Thursday, December 2, 2021

Ohio Court of Appeals Rejects Disability Discrimination Claim When Plaintiff Had Poor Attendance

On Tuesday, the unanimous Stark County Court of Appeal rejected the disability discrimination claim  under Ohio Revised Code 4112 of a former restaurant dishwasher who claimed that he had been terminated on account of his alleged MS.  Coco v. Beysely’s Restaurant, No. 2021-Ohio-4201.   The plaintiff alleged that he was replaced after missing work for a few days in November 2017 following a fall at work caused by his MS.  However, the undisputed evidence reflected that since being hired in March 2017, he had called off work over 26% of the days he was scheduled and on almost half of the days he was scheduled, he explained that he was physically unable to perform his duties.   He was also late to work 22 days when he did show up.  Considering that the restaurant had no more than 7 employees and the plaintiff’s poor attendance required the 79-year-old co-owner/cook to fill in for him (sometimes delaying food orders while he washed dishes), the Court found that the plaintiff’s poor attendance rendered him unqualified for his position (and thus not entitled to a reasonable accommodation).  The Court did not find the employer’s additional stated concern with potential liability if plaintiff were injured at work to affect the outcome.   Following federal ADA precedent, the Court indicated: “[a]n employee who cannot meet the attendance requirements of the job at issue cannot be considered a ‘qualified’ individual protected by the ADA.”  This is because “[r]egular attendance and ability to perform the work are an essential function of any position.”  In short, the employee had been terminated – not because he required a temporary leave of absence following his fall – but because he had not reliably and predictably reported to work and performed his essential job duties.

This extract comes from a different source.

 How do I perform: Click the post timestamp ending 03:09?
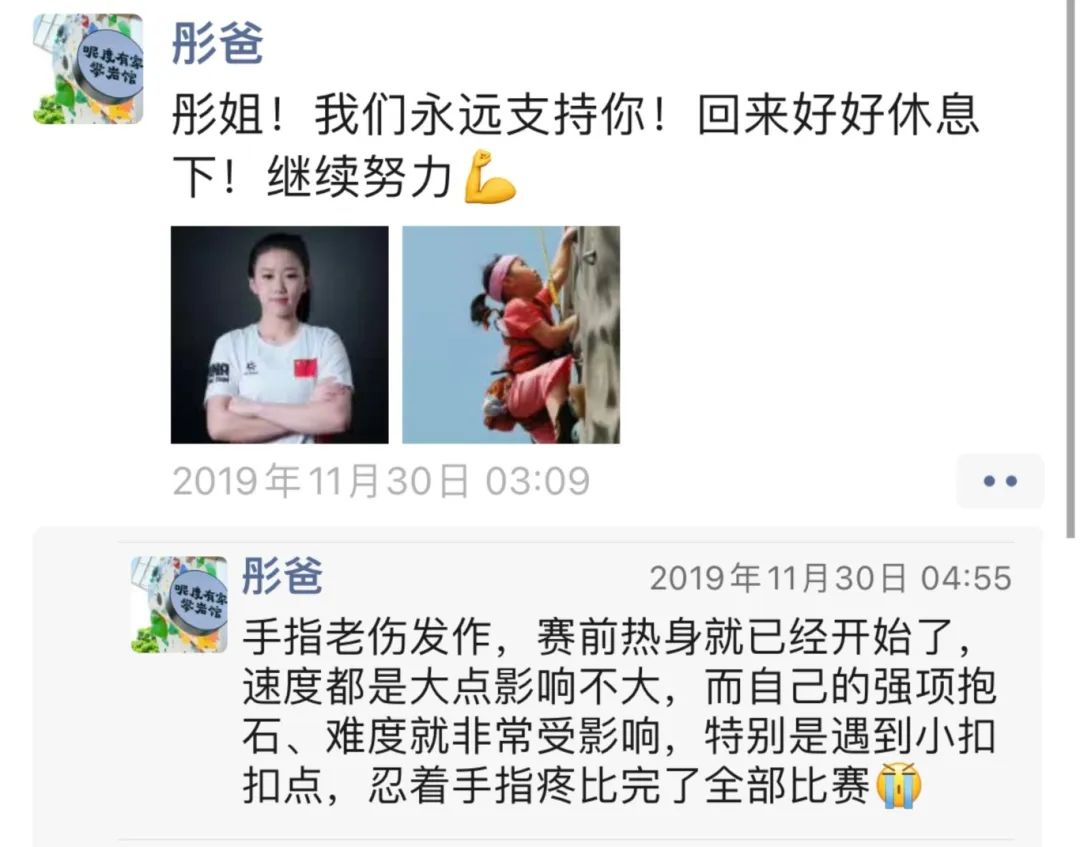[x=381, y=481]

The trial court granted summary judgment to the employer:

As noted by the trial court in its decision, appellant “was absent for about 26% of his scheduled days and on approximately half of the days he did appear for work, he claimed that he was unable to perform his job requirements.” Moreover, washing and putting away dishes are essential functions of appellant’s job as a dishwasher and must be performed in person. Appellant’s absences and his inability to perform such functions caused a hardship to appellee as a small business. There was evidence that Bill Maronitis was often forced to perform these functions. Maronitis, in his affidavit, stated that appellant’s attendance was terrible and that he frequently had to interrupt his food preparation to wash dishes.

The Court rejected the plaintiff’s argument that it was direct evidence of discrimination for the employer to also express concern with its potential liability for his potential self-injury from falling at work because the same discussion including an emphasis of the plaintiff’s poor attendance and inability to perform the essential functions of his position.  The employer

voiced concerns about potential liability if appellant were to fall at work, especially during the winter when the parking lot was salted and slippery. However, during the same conversation, Maronitis indicated that they never knew when appellant was going to be off of work. During the conversation, Larry Beyes, Maria’s husband, stated at page 9 that “[t]he job requires somebody’s going to be here every single time and when you are not confident that that job is going to be filled every single day, how can you run your business? You can’t that’s the bottom line.” Maria Beyes also indicated that she and her father could not physically perform appellant’s job functions along with their own since they were not “spring chickens anymore.”

 

NOTICE: This summary is designed merely to inform and alert you of recent legal developments. It does not constitute legal advice and does not apply to any particular situation because different facts could lead to different results. Information here can change or be amended without notice. Readers should not act upon this information without legal advice. If you have any questions about anything you have read, you should consult with or retain an employment attorney.